▶ _Excerpt to read_
================================
After the data breach at Equifax last month in which 145 million people’s Social Security numbers and other personal details were accessed, millions of adults have taken steps to protect their credit information.
Perhaps you locked your credit down through a freeze, fraud alert or other protection service. Maybe it took several tries or cost you money you didn’t intend to spend, but once you settled on a protection, you may have sat back with satisfaction thinking you’re all set.
But, what about your kids? What can you do to protect them from identity fraud?
First, the good news: It is very unlikely that your child was affected by the Equifax breach.
Since the hack involved taking Social Security numbers and other information from active credit reports at Equifax, and minors, as a rule, do not have active credit reports, your child’s Social Security number most likely would not have been taken this way.
Testifying in a congressional hearing, the former CEO of Equifax, Richard Smith said there are no known victims who are minors.
“There has to be credit activity for a file to be made,” says Eva Velasquez, the president of the Identity Theft Resource Center, “and minors don’t or can’t actively seek credit, therefore no credit file should exist.”
================================
▶ _Given records_
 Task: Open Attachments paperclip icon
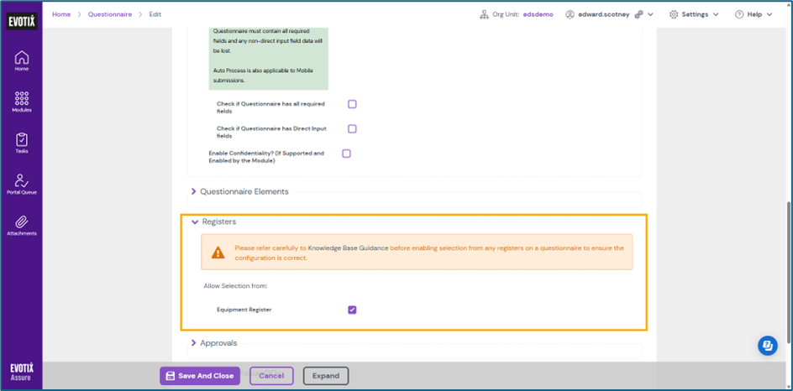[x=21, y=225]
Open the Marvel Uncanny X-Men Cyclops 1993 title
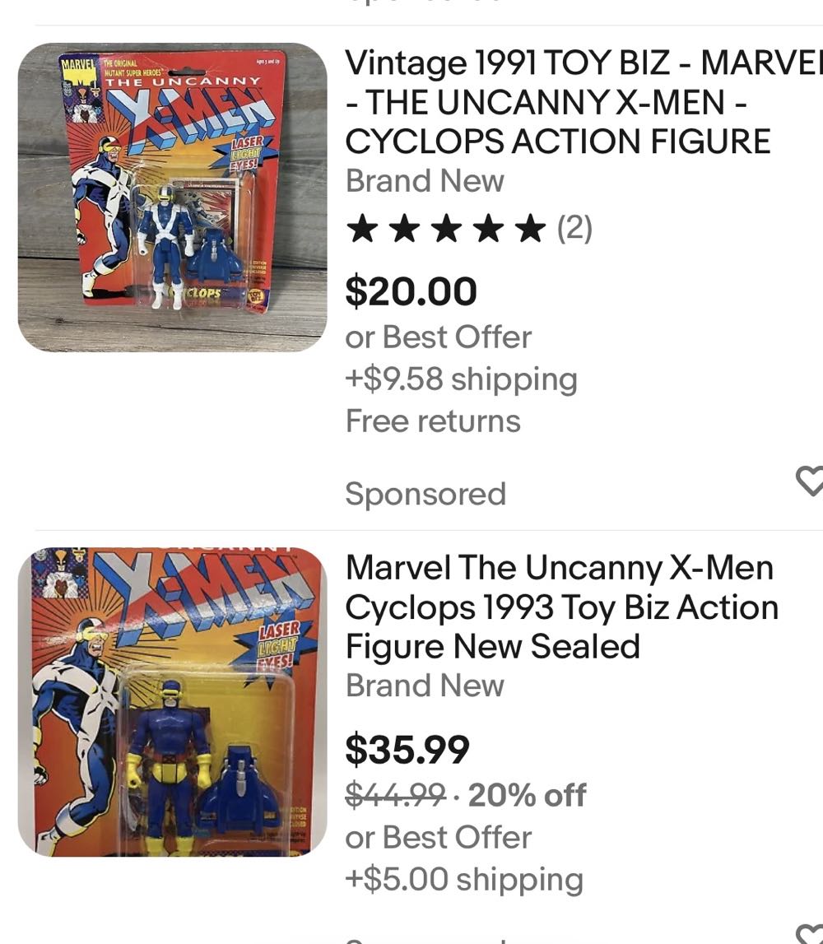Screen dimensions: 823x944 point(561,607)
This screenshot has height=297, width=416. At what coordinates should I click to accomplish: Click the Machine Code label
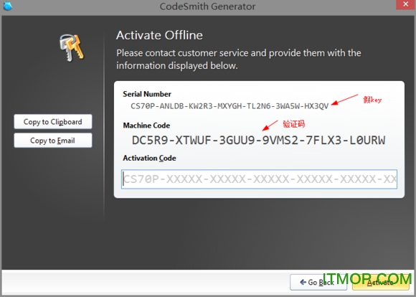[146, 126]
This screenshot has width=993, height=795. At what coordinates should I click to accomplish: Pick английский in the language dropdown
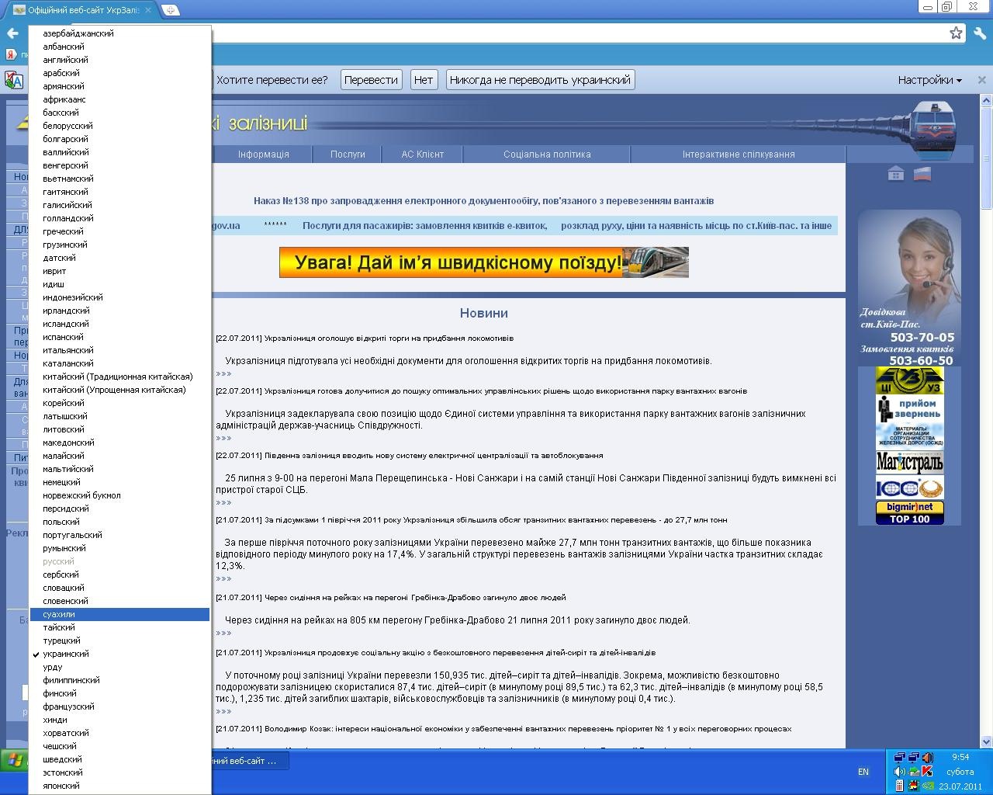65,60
================================
▶ _What you need to do_
**1)** Please quote the Equifax breach article word for word, the stretch from "First, the good" through "taken this way.".
**2)** Based on the Equifax breach article, decide whether each statement below agrees with it, answering yes or no and quoting the deciding words: (a) The breach gave access to the Social Security numbers of 145 million people. (b) Richard Smith told a congressional hearing that several minors were known victims. (c) Eva Velasquez heads Equifax.
**3)** Write the next part of the Equifax breach article, picking up after its last sentence.

▶ _Answers by task_
**1)**
First, the good news: It is very unlikely that your child was affected by the Equifax breach.
Since the hack involved taking Social Security numbers and other information from active credit reports at Equifax, and minors, as a rule, do not have active credit reports, your child’s Social Security number most likely would not have been taken this way.

**2)**
(a) Yes: "145 million people’s Social Security numbers and other personal details were accessed"
(b) No: "there are no known victims who are minors"
(c) No: "the president of the Identity Theft Resource Center"

**3)**
But here’s the bad news: The personal information of minors is at risk in other ways, and the strongest shield to protect their credit — a credit freeze — is often only considered after they’ve already been the victim of identity fraud.
Here’s what you need to know and how to proactively protect your child’s identity:
Many people incorrectly assume that a credit report is activated when you receive a Social Security number, as a child often does soon after birth.
A credit report is activated only when a person applies for credit. You’re hoping that person will be your child, sometime down the line. But, if your kid’s Social Security number falls into the wrong hands, it can be used by someone else to open accounts.
“Theoretically minors are not supposed to have credit reports,” says Velasquez. “It is compiled based on your behavior in the lending and credit world.”
Any credit involves a contract and minors are not legally allowed to sign contracts. In addition, according to the Credit Card Act of 2009, anyone under 21 needs a co-signer just to get a credit card, unless they can document they have the income to repay the debt.
There are exceptions, of course. A family may add an older child as an authorized user on their credit card. If the parent has good credit, the older child can “piggy-back” on this and gain some of that positive credit history. But not all cards report that activity on the minor’s behalf to the credit agencies.
To thieves, a child’s Social Security number can be golden, because they can launch a credit file from scratch.
“It is the long game,” says Velasquez of these thieves. “They make a credit inquiry and they keep building it, basically creating a fake person, when the real person is 3 or 5 or 14.”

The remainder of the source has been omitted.